See http://www.simplemachines.org/community/index.php?topic=475480 . The problem is that WYSIWYG mode in the editor (including the presumably vanilla one in this very forum) adds all sorts of extra tags all over the place. It also corrupts hand-entered tags (non-WYSIWYG mode). Going into WYSIWYG mode and back out is not perfectly reversible -- cruft builds up.

Anyway, the WYSIWYG editor either needs some serious fixing, or removal. Besides, I'm not even sure it deserves the appellation "WYSIWYG". I should be able to click on a mode (e.g., font size) and start typing away in the new mode.

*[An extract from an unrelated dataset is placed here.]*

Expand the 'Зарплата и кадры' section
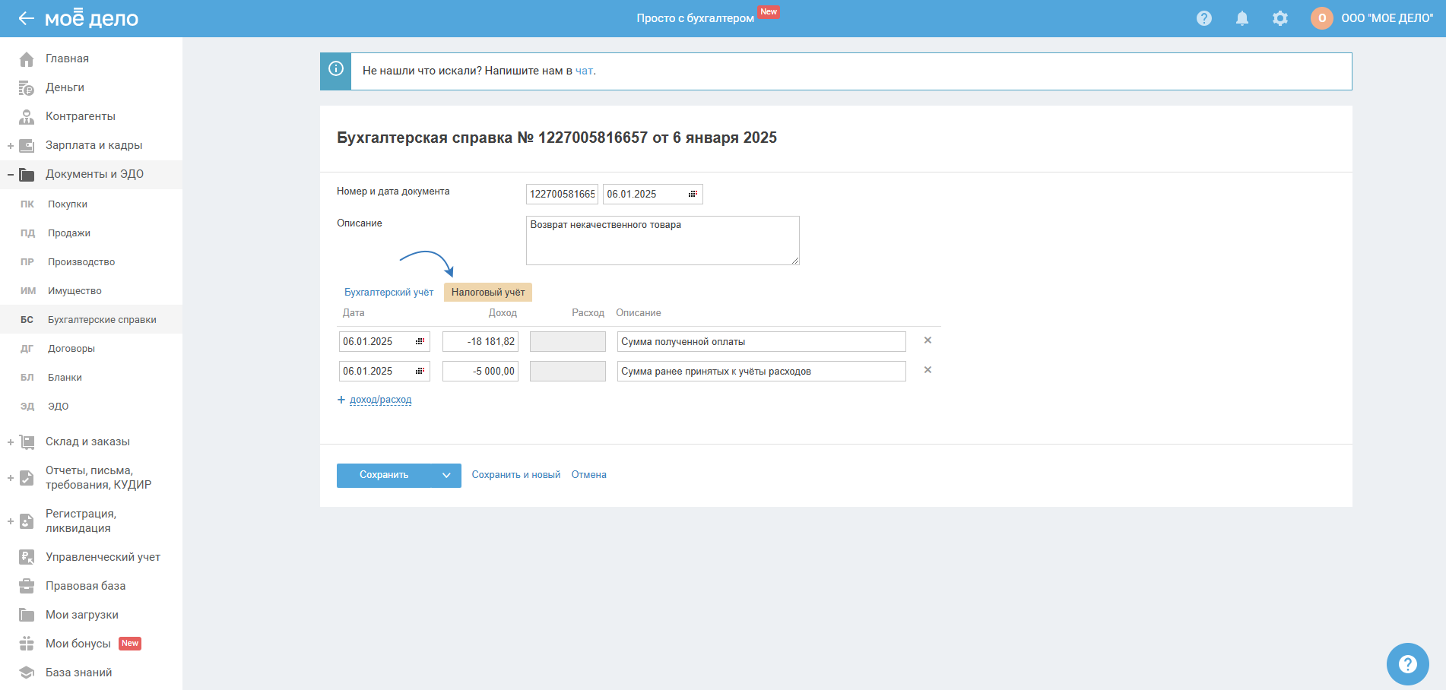The height and width of the screenshot is (690, 1446). [11, 146]
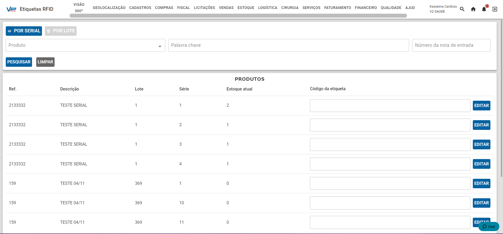
Task: Focus the Número da nota de entrada field
Action: (x=451, y=45)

Doing an immediate in-place preview after highlighting and pressing a button is not WYSIWYG in anyone's book.

Should I open up separate topics for each item I've listed? I seem to have accumulated quite a few bugs in this one topic...

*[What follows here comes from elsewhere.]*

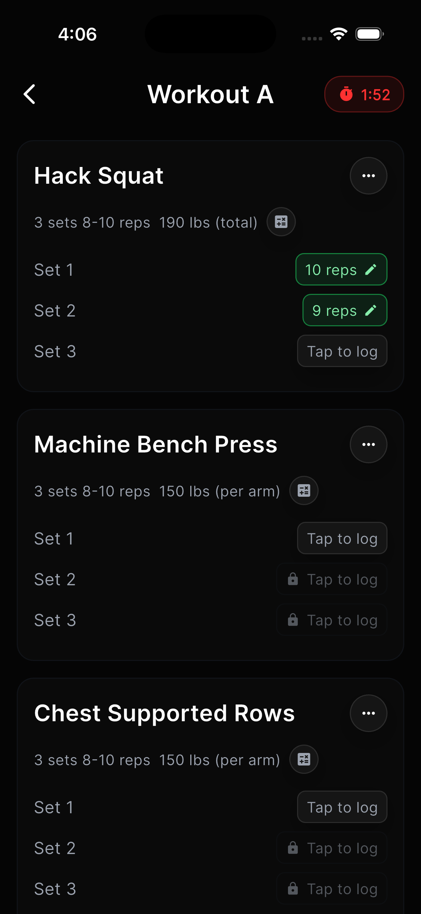Tap locked Chest Supported Rows Set 3
The height and width of the screenshot is (914, 421).
(x=332, y=888)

Antechinus · April 30, 2012, 05:05:41 PM

You can just start typing away in whatever mode. I just did.

MrPhil · April 30, 2012, 05:38:24 PM

OK, that's odd. It didn't work when I tried it earlier. I cheerfully withdraw that complaint

I do notice that when I tested in WYSIWYG mode, and turned it off, there were some end tags dumped into the TEXTAREA window here that I had to delete. So, I guess that is still a problem.

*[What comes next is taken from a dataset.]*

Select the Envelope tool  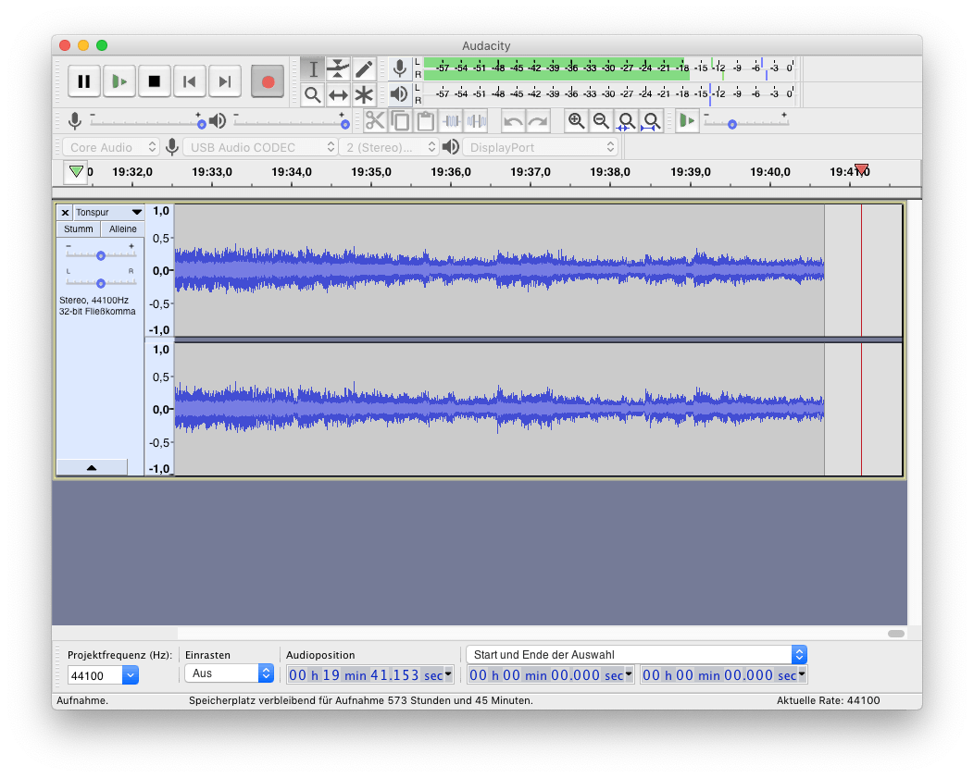(338, 69)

Antechinus · April 30, 2012, 05:58:58 PM

Oh I'm not claiming the thing is perfect. I never use it myself though so I don't personally care. I much prefer the old editor.

emanuele · May 04, 2012, 10:05:10 AM

There are many reports about the WYSIWYG, I fixed some of them (in most cases I posted the fix in the topic), please have a look if one of those fix this specific problem (hopefully I posted in every related topic a "/me hates WYSIWYG" or similar that should allow you to find them searching for WYSIWYG in this and/or in the fixed or bogus boards).
And let's not forget the behaviour of the WYSIWYG editor is in several cases browser dependent, so it would be best to ask/specify the browser that causes problems.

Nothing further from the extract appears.